- _WHAT TO WORK ON_: Please pick out every line in the data below that contains the word "value" and copy each one in full.

- _PROVIDED INFORMATION_:

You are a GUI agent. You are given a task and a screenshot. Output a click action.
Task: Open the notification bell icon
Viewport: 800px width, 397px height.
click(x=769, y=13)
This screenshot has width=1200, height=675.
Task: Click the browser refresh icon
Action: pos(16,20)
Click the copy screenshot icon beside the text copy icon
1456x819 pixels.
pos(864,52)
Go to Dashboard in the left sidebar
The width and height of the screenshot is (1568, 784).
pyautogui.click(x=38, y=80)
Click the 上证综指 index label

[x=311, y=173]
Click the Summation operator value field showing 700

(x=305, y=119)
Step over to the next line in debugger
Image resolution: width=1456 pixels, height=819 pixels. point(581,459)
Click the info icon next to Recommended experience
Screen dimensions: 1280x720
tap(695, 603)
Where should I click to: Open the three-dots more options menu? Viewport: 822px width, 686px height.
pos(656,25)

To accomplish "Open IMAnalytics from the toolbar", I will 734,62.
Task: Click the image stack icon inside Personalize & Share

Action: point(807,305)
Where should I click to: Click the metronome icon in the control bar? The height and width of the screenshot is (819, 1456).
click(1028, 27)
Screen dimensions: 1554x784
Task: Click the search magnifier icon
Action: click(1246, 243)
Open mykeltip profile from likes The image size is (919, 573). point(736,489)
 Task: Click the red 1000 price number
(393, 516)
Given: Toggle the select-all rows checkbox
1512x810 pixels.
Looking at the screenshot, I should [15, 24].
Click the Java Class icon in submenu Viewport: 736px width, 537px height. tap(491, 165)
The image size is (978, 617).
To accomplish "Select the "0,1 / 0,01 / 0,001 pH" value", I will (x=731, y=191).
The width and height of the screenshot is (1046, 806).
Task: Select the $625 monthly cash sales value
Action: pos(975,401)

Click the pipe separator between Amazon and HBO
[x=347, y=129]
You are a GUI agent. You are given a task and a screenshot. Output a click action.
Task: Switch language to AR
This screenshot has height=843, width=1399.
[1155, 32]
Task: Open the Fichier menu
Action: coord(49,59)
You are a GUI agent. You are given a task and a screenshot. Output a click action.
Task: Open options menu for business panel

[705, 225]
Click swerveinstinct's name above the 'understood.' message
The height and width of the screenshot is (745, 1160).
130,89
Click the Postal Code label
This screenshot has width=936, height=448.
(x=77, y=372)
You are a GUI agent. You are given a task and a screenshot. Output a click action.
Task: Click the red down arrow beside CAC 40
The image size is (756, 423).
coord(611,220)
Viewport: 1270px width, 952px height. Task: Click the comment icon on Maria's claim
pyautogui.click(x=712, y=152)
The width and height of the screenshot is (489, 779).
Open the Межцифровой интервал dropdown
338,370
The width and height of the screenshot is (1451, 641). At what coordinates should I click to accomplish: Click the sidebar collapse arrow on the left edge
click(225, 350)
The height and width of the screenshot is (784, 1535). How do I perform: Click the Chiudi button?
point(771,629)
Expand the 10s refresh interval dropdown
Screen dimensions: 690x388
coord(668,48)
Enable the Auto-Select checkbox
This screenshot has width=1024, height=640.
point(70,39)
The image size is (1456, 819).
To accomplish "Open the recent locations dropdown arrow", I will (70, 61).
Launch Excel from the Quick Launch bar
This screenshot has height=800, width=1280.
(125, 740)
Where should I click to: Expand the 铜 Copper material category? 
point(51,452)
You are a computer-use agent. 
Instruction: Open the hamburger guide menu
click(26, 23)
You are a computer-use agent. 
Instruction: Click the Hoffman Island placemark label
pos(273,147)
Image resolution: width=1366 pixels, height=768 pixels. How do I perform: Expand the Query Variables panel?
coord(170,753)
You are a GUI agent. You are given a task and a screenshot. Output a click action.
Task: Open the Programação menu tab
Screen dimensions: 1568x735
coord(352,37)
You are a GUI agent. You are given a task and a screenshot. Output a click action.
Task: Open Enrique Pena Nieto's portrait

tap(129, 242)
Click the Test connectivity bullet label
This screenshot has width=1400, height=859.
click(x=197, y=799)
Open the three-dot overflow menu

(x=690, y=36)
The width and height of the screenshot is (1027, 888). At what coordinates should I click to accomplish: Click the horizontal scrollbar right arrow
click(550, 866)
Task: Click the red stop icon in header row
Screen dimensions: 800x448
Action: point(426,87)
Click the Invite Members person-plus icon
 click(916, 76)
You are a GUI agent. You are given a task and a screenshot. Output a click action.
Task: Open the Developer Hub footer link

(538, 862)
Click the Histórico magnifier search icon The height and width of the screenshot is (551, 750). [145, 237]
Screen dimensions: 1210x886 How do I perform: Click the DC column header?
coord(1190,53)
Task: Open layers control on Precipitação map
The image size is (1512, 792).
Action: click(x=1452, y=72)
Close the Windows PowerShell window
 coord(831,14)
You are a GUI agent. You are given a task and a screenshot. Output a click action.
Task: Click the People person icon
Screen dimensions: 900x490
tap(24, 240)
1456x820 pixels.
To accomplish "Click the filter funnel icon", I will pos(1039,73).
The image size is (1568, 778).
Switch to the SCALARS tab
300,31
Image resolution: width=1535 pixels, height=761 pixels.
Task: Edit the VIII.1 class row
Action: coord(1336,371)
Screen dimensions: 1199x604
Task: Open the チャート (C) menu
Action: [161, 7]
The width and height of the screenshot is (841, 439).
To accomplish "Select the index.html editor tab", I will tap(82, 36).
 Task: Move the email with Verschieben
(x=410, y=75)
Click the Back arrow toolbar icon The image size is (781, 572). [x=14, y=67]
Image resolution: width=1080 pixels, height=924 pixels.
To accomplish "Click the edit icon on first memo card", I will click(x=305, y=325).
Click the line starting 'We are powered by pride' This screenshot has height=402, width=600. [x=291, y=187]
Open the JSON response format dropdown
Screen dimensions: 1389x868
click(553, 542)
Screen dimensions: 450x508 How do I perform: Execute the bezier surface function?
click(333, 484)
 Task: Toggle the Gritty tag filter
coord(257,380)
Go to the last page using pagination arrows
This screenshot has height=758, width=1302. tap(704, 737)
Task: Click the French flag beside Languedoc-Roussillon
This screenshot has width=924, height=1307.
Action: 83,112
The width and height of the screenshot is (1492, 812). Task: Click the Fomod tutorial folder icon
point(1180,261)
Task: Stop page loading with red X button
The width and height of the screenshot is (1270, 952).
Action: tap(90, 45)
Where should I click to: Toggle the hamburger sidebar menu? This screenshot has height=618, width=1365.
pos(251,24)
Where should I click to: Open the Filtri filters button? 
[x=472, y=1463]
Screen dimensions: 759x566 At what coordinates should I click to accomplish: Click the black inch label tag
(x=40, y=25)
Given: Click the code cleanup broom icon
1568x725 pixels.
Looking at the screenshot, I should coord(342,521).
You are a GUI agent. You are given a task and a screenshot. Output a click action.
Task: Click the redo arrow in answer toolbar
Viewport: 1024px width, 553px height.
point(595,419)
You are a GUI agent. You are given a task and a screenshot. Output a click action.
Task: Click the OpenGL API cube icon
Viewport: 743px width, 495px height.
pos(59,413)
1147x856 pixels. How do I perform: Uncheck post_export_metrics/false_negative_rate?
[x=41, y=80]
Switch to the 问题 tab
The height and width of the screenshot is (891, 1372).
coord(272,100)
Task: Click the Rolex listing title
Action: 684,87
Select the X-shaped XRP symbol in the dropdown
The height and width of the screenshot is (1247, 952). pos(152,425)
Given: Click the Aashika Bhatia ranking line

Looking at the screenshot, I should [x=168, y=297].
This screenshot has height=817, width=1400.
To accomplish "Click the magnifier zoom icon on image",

- _WRITTEN RESPONSE_:
Click the Summation operator value field showing 700
To accomplish "Select the "0,1 / 0,01 / 0,001 pH" value", I will (x=731, y=191).
Task: Select the $625 monthly cash sales value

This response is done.